Friday, August 13, 2010

Rosh Chodesh Elul and Women of the Wall

This post is long and full of multi-media. I apologize for the length up front.


There was tension in the air when I got out of bed at about 5:15 in the morning on Wednesday. Marina and I met a group of students and we walked towards the Old City to meet Women of the Wall at the Kotel for a Shacharit Service for Rosh Chodesh Elul. As we descended the steps towards the Kotel, the sun started to crest over the top of the The Temple Mount, over the Mosque of the Dome of the Rock and Al Aqsa Mosque with the Western Wall at the base.

Once we arrived, due to the Mechitza, the women went to their side and the few men I walked with joined the group of mainly HUC students standing near the women at the Mechitza. There were enough of us to make a minyan. The women were close enough that we sometimes could hear them and we tried as much as we could to continue to pray with them. As the women got louder, an orthodox man heard their voices, picked up his books and a small table and moved over near us and began shouting the words from a book. He was trying as hard as he could to drown out their voices.

The video is shakey, but you can hear the women and the man reading at the top of his lungs.

As the women in the group prayed louder, a congregation of Sephardic men rushed over to start their service. I couldn't tell if they typically recite their prayers this loudly or if this was their protest. As the women were louder, the men got louder.
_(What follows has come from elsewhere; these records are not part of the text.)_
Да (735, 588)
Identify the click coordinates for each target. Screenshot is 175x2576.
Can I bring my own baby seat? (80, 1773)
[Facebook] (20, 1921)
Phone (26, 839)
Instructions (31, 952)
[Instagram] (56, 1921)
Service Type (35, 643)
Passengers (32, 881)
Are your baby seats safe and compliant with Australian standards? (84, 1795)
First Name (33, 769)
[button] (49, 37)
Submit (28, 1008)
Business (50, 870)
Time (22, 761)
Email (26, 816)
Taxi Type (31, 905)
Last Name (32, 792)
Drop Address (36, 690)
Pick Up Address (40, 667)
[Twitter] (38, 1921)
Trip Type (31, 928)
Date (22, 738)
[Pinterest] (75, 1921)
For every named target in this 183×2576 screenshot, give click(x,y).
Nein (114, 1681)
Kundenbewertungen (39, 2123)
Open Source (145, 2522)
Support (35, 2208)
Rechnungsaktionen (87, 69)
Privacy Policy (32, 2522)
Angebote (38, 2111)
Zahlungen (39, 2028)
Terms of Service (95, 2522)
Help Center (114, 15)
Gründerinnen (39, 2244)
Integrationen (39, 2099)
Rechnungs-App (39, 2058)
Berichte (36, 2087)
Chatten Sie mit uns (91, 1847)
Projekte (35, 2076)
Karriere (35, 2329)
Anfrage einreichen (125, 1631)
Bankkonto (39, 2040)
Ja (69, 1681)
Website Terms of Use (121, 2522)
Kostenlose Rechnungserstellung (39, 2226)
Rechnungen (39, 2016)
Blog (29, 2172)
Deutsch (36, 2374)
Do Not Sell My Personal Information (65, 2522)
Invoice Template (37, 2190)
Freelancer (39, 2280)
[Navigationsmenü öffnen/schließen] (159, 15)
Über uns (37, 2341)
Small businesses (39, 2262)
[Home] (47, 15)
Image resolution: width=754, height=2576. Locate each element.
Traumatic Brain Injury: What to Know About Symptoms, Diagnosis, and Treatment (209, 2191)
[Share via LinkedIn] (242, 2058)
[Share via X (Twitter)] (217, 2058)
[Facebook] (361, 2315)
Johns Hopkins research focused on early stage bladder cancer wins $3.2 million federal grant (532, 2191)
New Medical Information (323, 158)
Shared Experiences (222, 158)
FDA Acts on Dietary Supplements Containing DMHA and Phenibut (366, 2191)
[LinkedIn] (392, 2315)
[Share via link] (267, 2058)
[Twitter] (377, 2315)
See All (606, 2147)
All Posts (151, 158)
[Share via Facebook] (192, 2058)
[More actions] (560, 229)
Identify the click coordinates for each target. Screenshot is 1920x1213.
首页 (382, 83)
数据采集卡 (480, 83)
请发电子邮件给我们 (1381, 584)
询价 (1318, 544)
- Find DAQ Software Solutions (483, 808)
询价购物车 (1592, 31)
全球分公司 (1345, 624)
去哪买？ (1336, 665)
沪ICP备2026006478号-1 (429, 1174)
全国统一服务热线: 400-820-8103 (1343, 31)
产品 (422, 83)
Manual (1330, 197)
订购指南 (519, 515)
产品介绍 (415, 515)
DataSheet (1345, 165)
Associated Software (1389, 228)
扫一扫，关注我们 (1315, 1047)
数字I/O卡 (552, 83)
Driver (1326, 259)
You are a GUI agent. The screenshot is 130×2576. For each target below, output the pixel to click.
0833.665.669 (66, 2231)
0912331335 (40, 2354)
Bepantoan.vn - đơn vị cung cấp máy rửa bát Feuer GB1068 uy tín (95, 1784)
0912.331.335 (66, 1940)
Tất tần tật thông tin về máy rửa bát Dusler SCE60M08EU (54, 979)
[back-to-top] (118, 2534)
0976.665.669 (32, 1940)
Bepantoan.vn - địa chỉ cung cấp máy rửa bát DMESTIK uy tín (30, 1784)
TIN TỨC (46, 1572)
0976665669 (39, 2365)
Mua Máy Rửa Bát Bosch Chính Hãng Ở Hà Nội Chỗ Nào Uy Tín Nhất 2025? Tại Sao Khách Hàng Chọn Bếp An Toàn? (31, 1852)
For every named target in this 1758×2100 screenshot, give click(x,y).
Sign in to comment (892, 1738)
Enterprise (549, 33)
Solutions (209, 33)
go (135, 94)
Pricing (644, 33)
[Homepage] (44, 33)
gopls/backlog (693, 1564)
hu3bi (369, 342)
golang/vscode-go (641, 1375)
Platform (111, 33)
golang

I was emotionally distraught at the way that words of prayer were being used.

Being Reform Jews, we continued our service and enter the T'Fillah (the 18 prayers that are the central part of a service). There is a prayer traditionally called the A'vot which recalls the memory of the first Jewish Ancestors (Abraham, Isaac and Jacob). The Conservative and Reform Movements have changed their liturgy to also include their wives as well (Sarah, Rebecca, Rachel and Leah). Loud enough to drown out the men, we chanted this prayer OUR way. This enraged the men who had finished their loud service and the few that hung around began to yell things at us as well as the women. I apologize for the coarseness of the coming language. Some of the phrases I was able to understand include; "You're not really Jewish", "You (Reform Jews) may as well be Muslim", "Faggots and Lesbians", "You are ruining Judaism" to name a few of the horrible phrases screamed by these "righteous" men. Disgusting.

Because there were some disturbances there were always policemen standing near us, sometimes directing some of the people who came too close to leave. This includes some of the women from the other side of the wall that came to stare through the Mechitza and yell at us too. They mostly were telling us what we are doing in support is wrong and we shouldn't be there. So much for "separating" men from women to pray, right?

There was another point in the morning that a man decided to come stand on one of the benches at the back of the Kotel area to stand and take turns yelling horrible things at the women and at us. Another man joined him and tried to restrain him, tried to calm him down. He continued to push this man back off the bench and there was a security officer standing there that did nothing until it looked like this second man was going to be hurt. At this point, he walked up to try and "control" the situation a little.


Not only that, but these religious men were distracting other people from their prayers. Another man from a point far away at the Kotel came to ask one of them to stop shouting. Apparently this was the man reading from the Shulchan Aruch. His response? I couldn't here precisely what it was but after watching his gestures, it was apparent that he was doing it to try to drown out the women on the other side.

There was no major violent outburst, no arrests nothing horrible that happened during the services. I was just completely disgusted at the reactions of the men on our side of the wall. Yes, I do understand that Israel has decided to stand on the side of the religious men and say that the Western Wall is to be treated a certain way. At the same time I am struck by the hypocrisy displayed. The circular arguments I've read online since that day have very limited and weak excuses for why the Women of the Wall have no right to do what they want. Despite the treatment that all of us received that morning, I hope to continue to join them for Rosh Chodesh services.

I doubt that anything will change in the year that I will be here, but that doesn't mean I am allowed to walk away from the situation.

1 comment:

  1. Thank you so much for supporting the Women of the Wall. I hope you will continue to write about what is happening there. It means a lot to have righteous men who stand up for the rights of women.